Chinese scientists have created the world’s first rubber band that converts body heat into electricity, potentially paving the way for smartwatches and other wearable devices that will charge automatically, according to South China Morning Post.The research team said the material combined elasticity with efficient thermoelectric conversion.
“Until now, all reported high-performance thermoelectric materials have realised only flexibility, rather than elasticity,” they wrote in a paper published in the peer-reviewed journal Nature last month.
Wearable devices currently need bulky batteries or frequent charging but the research raises the prospect of a ready and constant power supply that removes the need for charging.
This is achieved based on thermoelectric laws, whereby temperature differences can generate power – in the same way that the Watt steam engine converted the heat of boiling water into energy, paving the way for the first locomotives.
Since the human body temperature is usually around 37 degrees Celsius (98.6 Fahrenheit) and ambient temperatures typically range from 20 to 30 degrees, the Chinese team tried to harness the temperature difference and convert it into electrical energy.
Thermoelectric materials have been in use for years. For example, deep space probes rely on a radioactive isotope thermoelectric generator to power them when solar energy is unavailable.
We are the first in the world to propose the concept of thermoelectric rubber, said Lei Ting, materials scientist, Peking University.

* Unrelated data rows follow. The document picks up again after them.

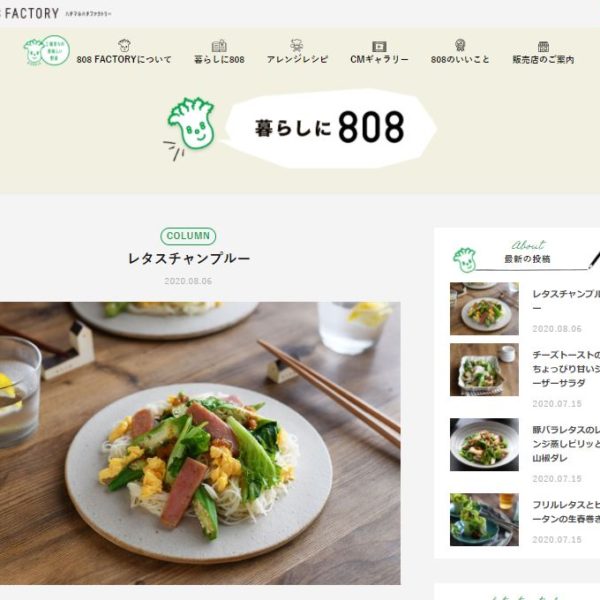Select the 販売店のご案内 navigation link

point(543,59)
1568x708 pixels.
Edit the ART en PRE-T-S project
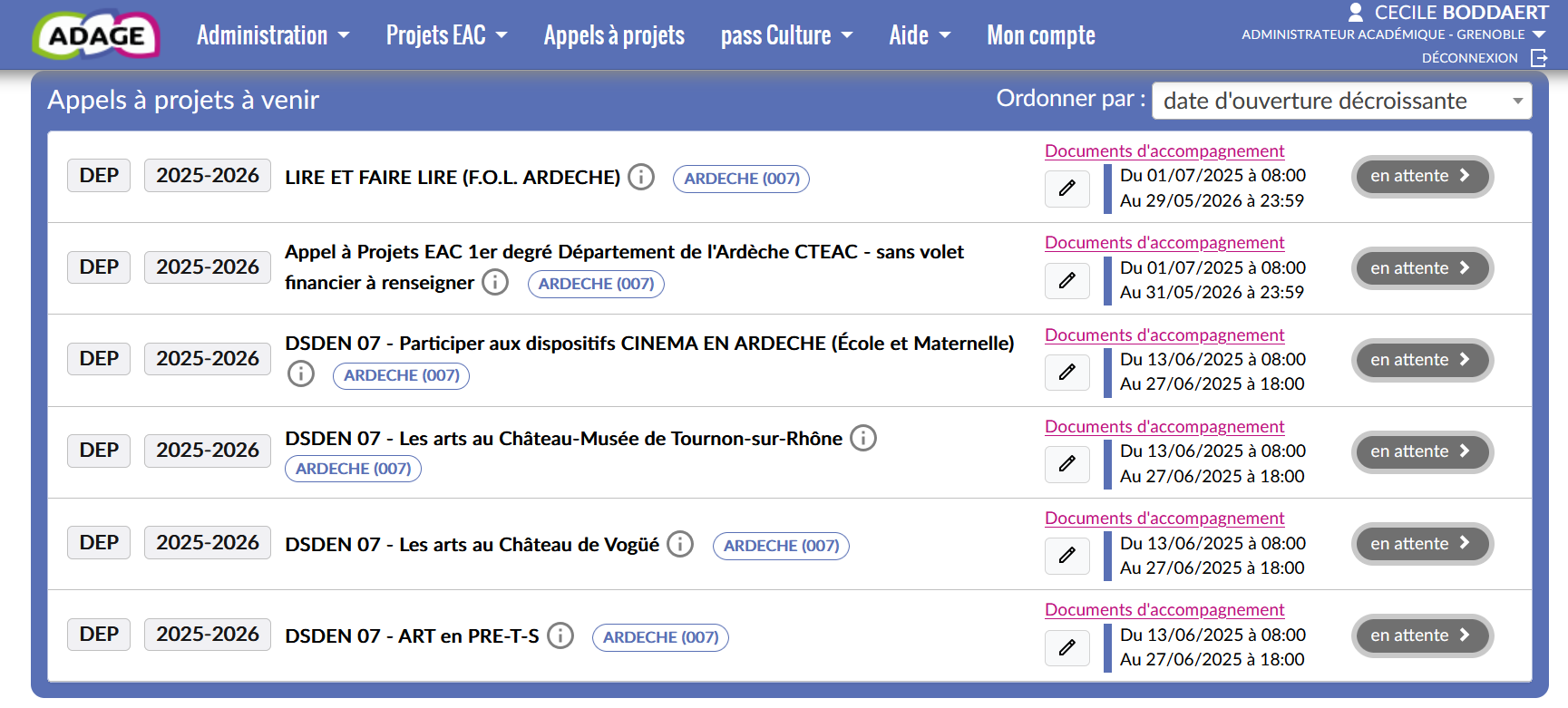(x=1067, y=648)
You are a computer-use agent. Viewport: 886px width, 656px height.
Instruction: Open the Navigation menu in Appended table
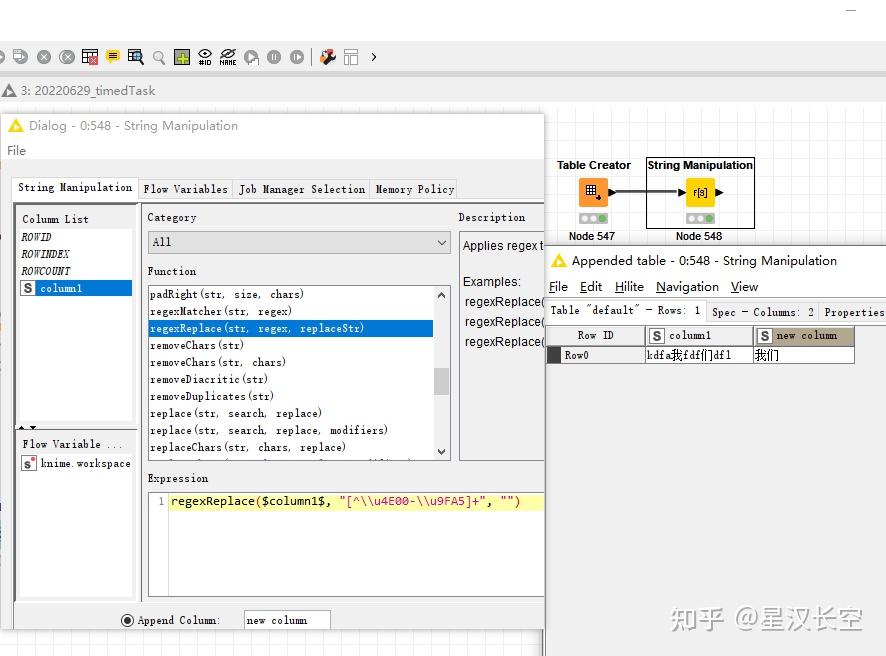(x=687, y=287)
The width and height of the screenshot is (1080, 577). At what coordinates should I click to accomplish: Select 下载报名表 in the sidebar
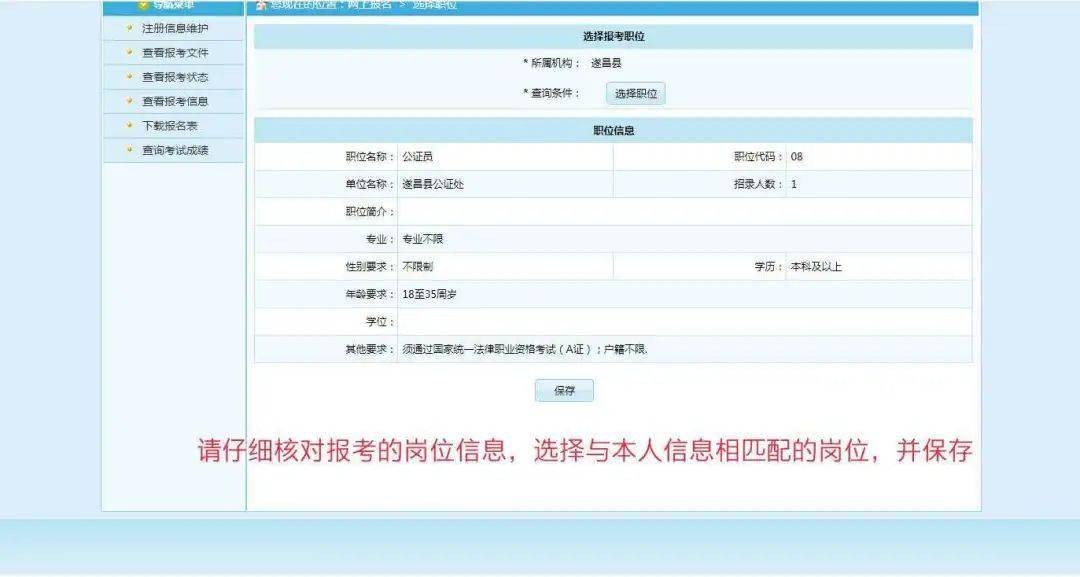tap(169, 126)
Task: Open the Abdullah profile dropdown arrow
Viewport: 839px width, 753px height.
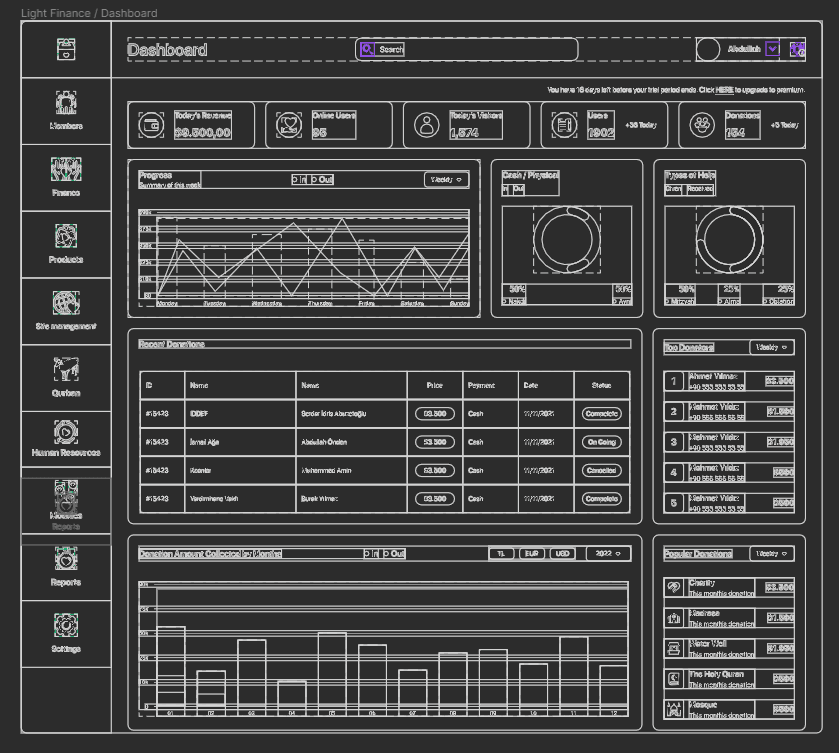Action: point(772,49)
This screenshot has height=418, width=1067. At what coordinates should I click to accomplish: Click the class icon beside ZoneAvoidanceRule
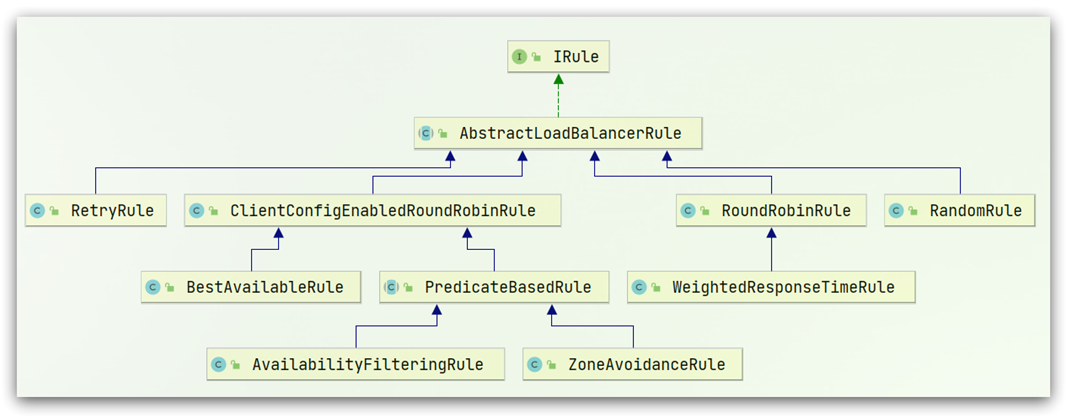[x=535, y=365]

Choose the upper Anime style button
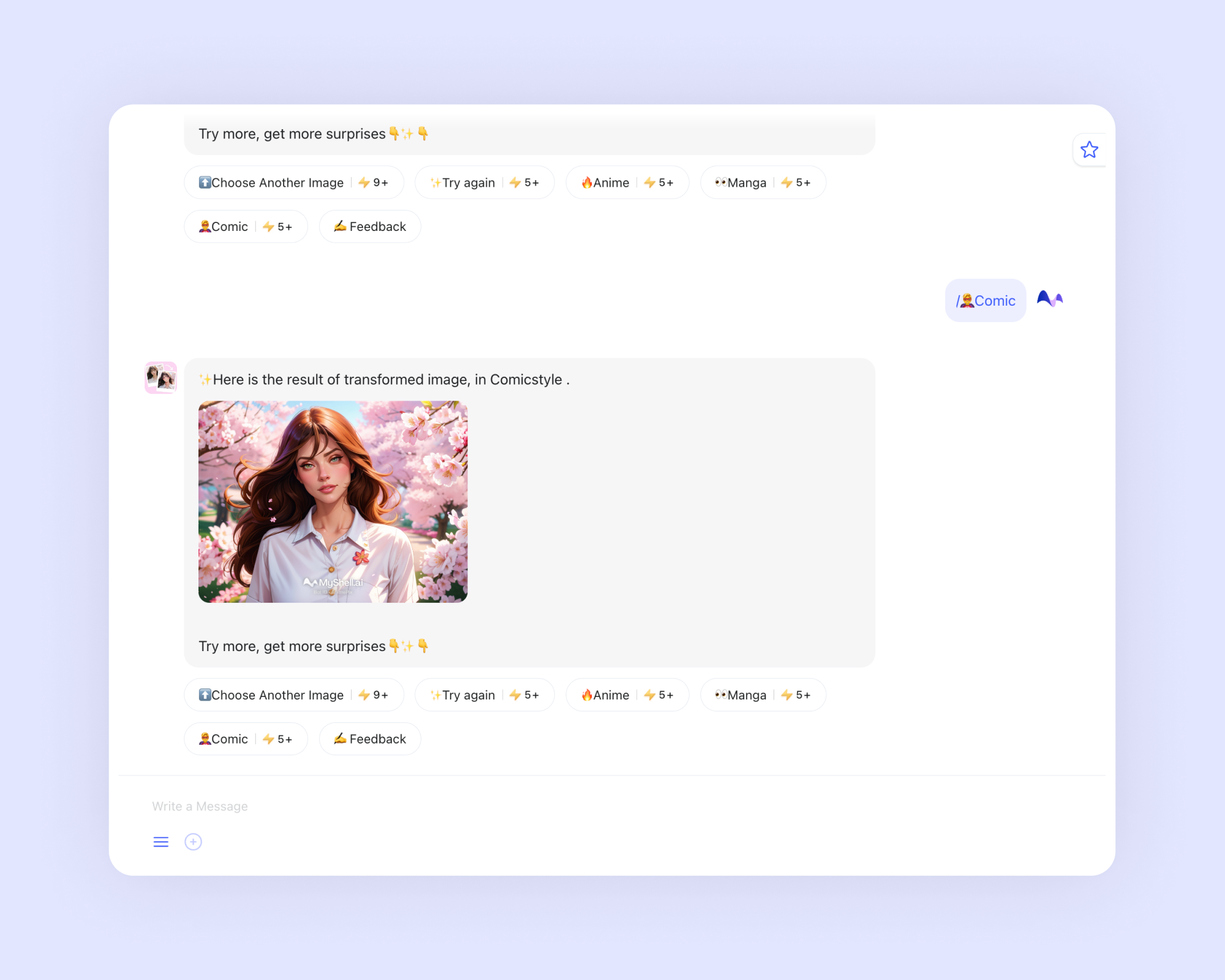click(x=627, y=183)
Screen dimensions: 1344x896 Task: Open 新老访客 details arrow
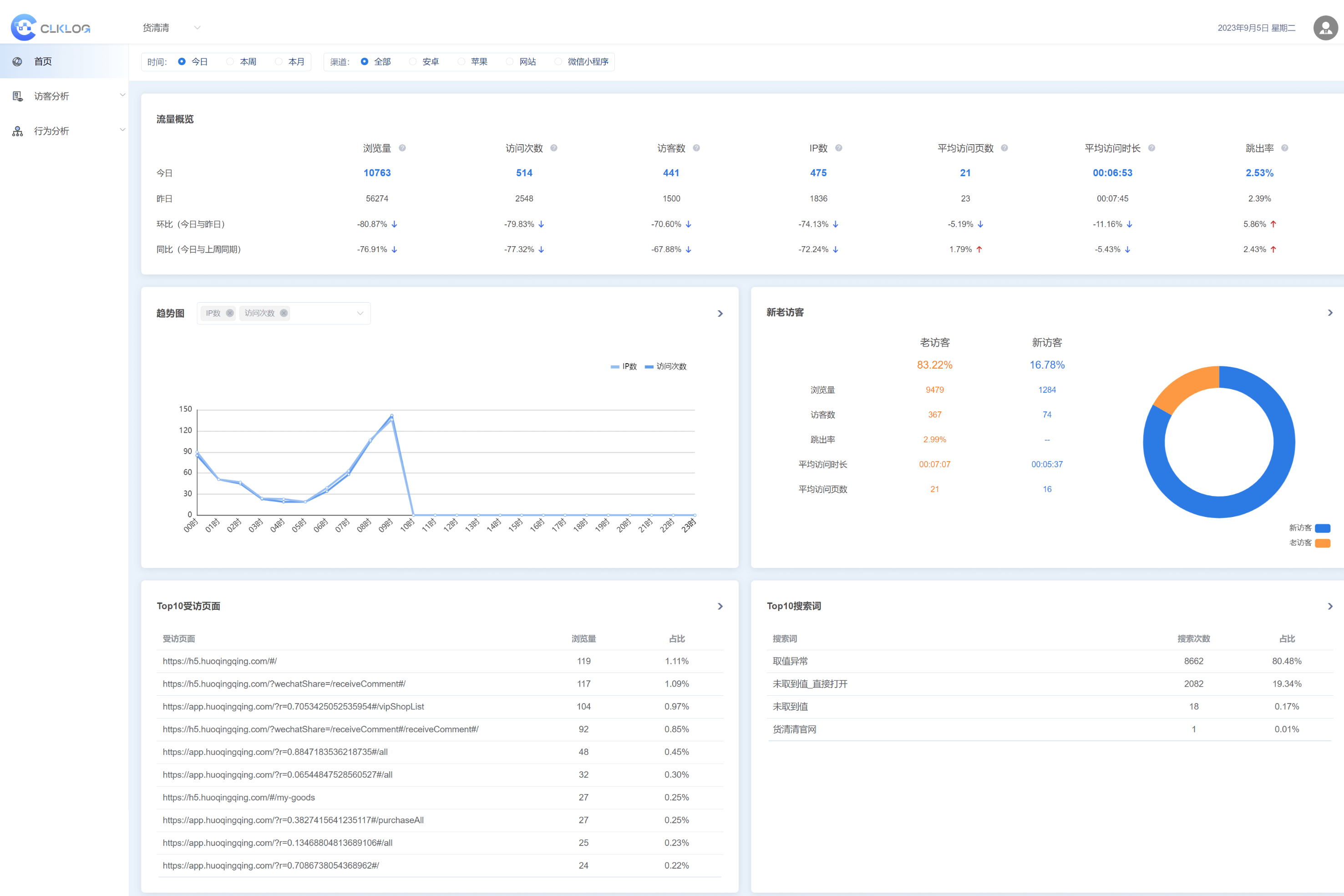pyautogui.click(x=1330, y=313)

But these are either inorganic materials that are “hard like stones” or organic materials that, although softer, perform poorly when stretched, according to Lei Ting, a materials scientist at Peking University’s School of Materials Science and Engineering and the corresponding author of the study.
“We are the first in the world to propose the concept of thermoelectric rubber,” he added.
Lei said that his team had been working to create a material that could bend, stretch and cling to the skin. “Such thermal devices are comfortable to wear and efficiently convert the body’s heat energy into electrical energy with less heat loss,” he said.
He added that, in theory, if the material did not break down or suffer additional damage, it would continue to supply power indefinitely.
The key innovation lies in the hybrid structure that blends and cross-links semiconducting polymers with elastic rubber. By engineering a nanofibre network within the material, the researchers said they had achieved an unprecedented level of stretchability while maintaining high electrical conductivity.
After this treatment, the material stretched to more than 850 per cent of its original length, the paper said. After being stretched to 150 per cent, it was able to recover more than 90 per cent of its original shape, a level comparable with natural rubber.
Special dopants, or doping agents – a small amount of a substance added to a material to alter its physical properties – further boosted performance, resulting in room-temperature thermoelectric properties that rival conventional inorganic materials of this type.
“This isn’t just about charging wearables,” Lei said, pointing to a much wider range of potential applications.
For example, it could be possible to power communications equipment in remote and isolated areas simply by lighting a fire.
The group is also planning to incorporate the material into clothing, which could both charge a mobile phone in the pocket and regulate body temperature by using its semiconductor wires to transfer body heat to the exterior of the clothing.
The innovation could also have applications in the medical field. For example, cardiovascular examinations currently require patients to wear an electronic device for a week to collect sufficient data.
This needs a relatively large battery and circuitry components, but the new material could allow medical sensors to be worn close to the body without the need for additional batteries.